05/11/2016 03:55 EDT | Updated 05/12/2017 05:12 EDT

The Myriad Crises Facing Windsor, Ontario

Photo By Tom Carter via Getty Images
The City of Windsor Ontario in Canada across the river from Detroit, Michigan

It is considered common knowledge among locals that the Windsor Expressway has the infamous distinction of being the shortest 100 km highway to have taken the most amount of time to build while costing the most money at the same time. Instead of being built all at once, it was built in over a span of a generation. The Rose city has blundered on infrastructure and has an abhorrent record even to this day.

Recently the city put an arena where a pool should be and a pool where an arena should be. As for roses, the city has decided it is useless to grow them any more.

To put this into perspective, Zalav scrap yard was built on the outskirts of the city decades ago. Since then the city has grown so that the scrap heap is near the center of the city. The rust it emits has turned the sidewalks along Howard avenue a dark shade of burned amber. Every day, thousands of men, women, and children are breathing in toxins that put them at a higher risk for cancer.

There's also the possibility that the city refuses to expropriate the scrap yard out of respect for the owner of the property.

"The City of Windsor, Ontario, is infamous for expropriating private property for the benefit of private companies, be they housing developers, the operators of a casino, or car manufacturers," writes Elizabeth Brubaker, executive director of Environment Probe. In 1998 the city expropriated a block of businesses on Riverside drive so that Chrysler could build their Canadian headquarters.

It was originally supposed to be a skyscraper at 32 stories, then over time it was to be fewer and fewer floors, until finally it was built to 14 stories -- half of the floors are empty. A boondoggle of an enterprise from day one, the city managed to take a block worth of historic 1920s buildings of thriving businesses and replace it with an empty tower.

Meaning that the city will appropriate land shamelessly for businesses but will turn a blind eye to a cancer-causing land mass that emits 19 per cent of all of Ontario's toxic emmisions.

Essex county has the distinct dishonour of being the most deforested county in Canada, with 97 percent of the trees in the county having been harvested at this point.

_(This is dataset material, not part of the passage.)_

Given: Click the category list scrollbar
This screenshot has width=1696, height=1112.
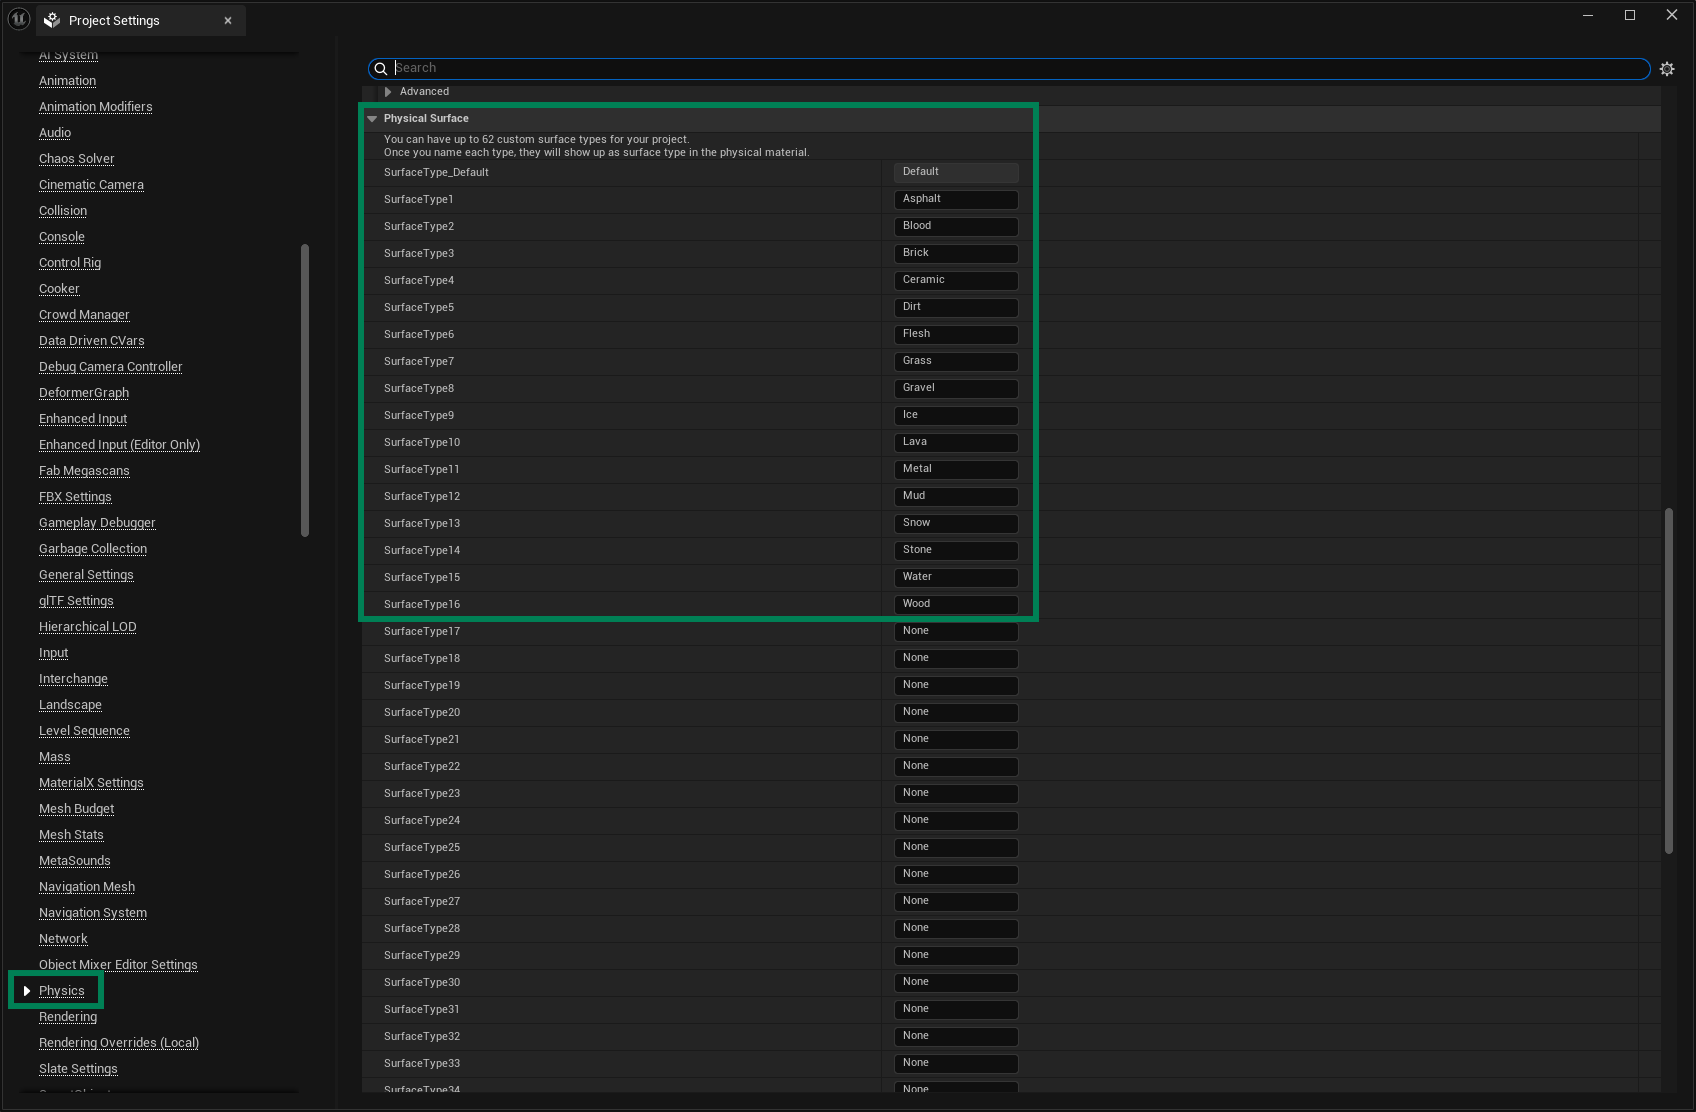Looking at the screenshot, I should [305, 390].
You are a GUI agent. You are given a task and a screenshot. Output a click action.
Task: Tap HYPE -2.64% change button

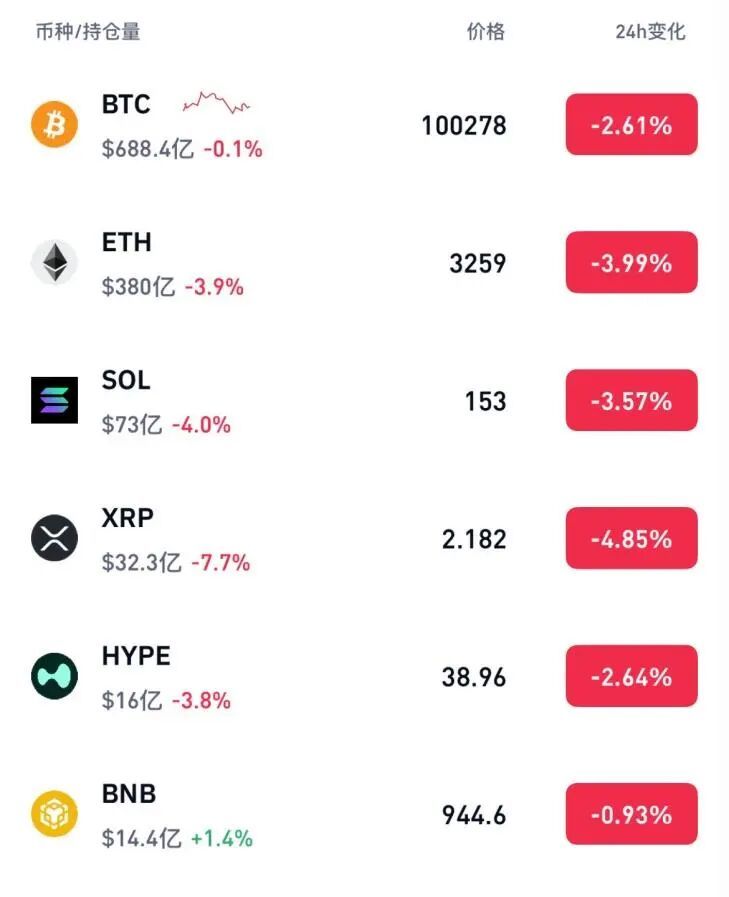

There are very few areas that have any sort of forestry, coupled with the fact that half the city is boarded up due to the failing local economy. Then it would be a surprise to anyone with any sort of aptitude for cognitive thought that the city is allowing a company to tear down the last of the remaining trees to build a Home Depot.

As for the unemployment rate that has plagued the city for the better part of the decade, the last two mayors have undertaken a strategy of sitting on their hands. It is like trying to ride out a hurricane, tornado, and an earthquake all at once.

Then there is the bullying tactics the city has taken against charities. The county overcharged charities for bingo licences and the charities made a class action lawsuit to regain the money lost. The city has now undertaken a very public campaign to get the charities to opt out. Billboards, radio announcements, advertising has been used to brow beat the charities into pulling out and demonizing them to the public.

In summation, the City overcharges Charities that are trying to raise money for cancer and autism through bingo fees. Then when it gets caught and sued, their approach is to deflect the blame by demonizing charities trying to raise money for cancer (they helped create by refusing to remove the scrap yard) and autism research.

Change is needed and overall it is being hindered at every corner by a mayor and a select group of city councillors whose actions have historically resulted in the worst possible outcome. It is time to get rid of the dinosaurs and puppets in charge and demand some measure of competence and accountability.

After the last federal election, Mayor Drew Dilkens lamented the three NDP MPs that were elected, saying he felt he was in a "political wasteland" coupled with the three NDP provincial representatives.

Hypocritically, as he laments the democratic decisions of 77,000 voters, he himself was at the conservative candidate's election night headquarters. A party that does not have a formed government federally or provincially. And yet he refuses to tackle the scrap yard that is causing the neighbourhood Remington Park to be called "Chemo Way." I am lamenting the actual wasteland he refuses to address.

The exodus of youth in attempts to find careers that Windsor could never hope to provide is palpable. There is hope, some city councillors like Holt, Bortolin, Kusmierczyk, and sometimes Marra are trying to make a difference, but they are outnumbered. Anytime someone tries to put forward innovative ideas they are struck down by the slim majority the old guard clings to by a single vote. It seems as though that the attempts to improve the city is being cut off and thwarted. Revitalization is being stagnated by an incompetence that truly seems villainous.

A renaissance is upon us, and Windsor is changing despite the status quo from its municipal handicaps. Reprehensible and irresponsible, even good-intentioned city plans seem to cause the worst possible outcome.

There is nothing left to lose, riding out the storm is not working, doing nothing is only accomplishing a further descent into obscurity. It's time to think outside the box. More importantly, it is time to get rid of the scrap yard that is increasing the risk of cancer in our children. Just this week Windsor was awarded the 2017 Memorial Cup as a host city, every other city should boycott the event until Windsor, at the very least, deals with its cancer-causing scrap yard.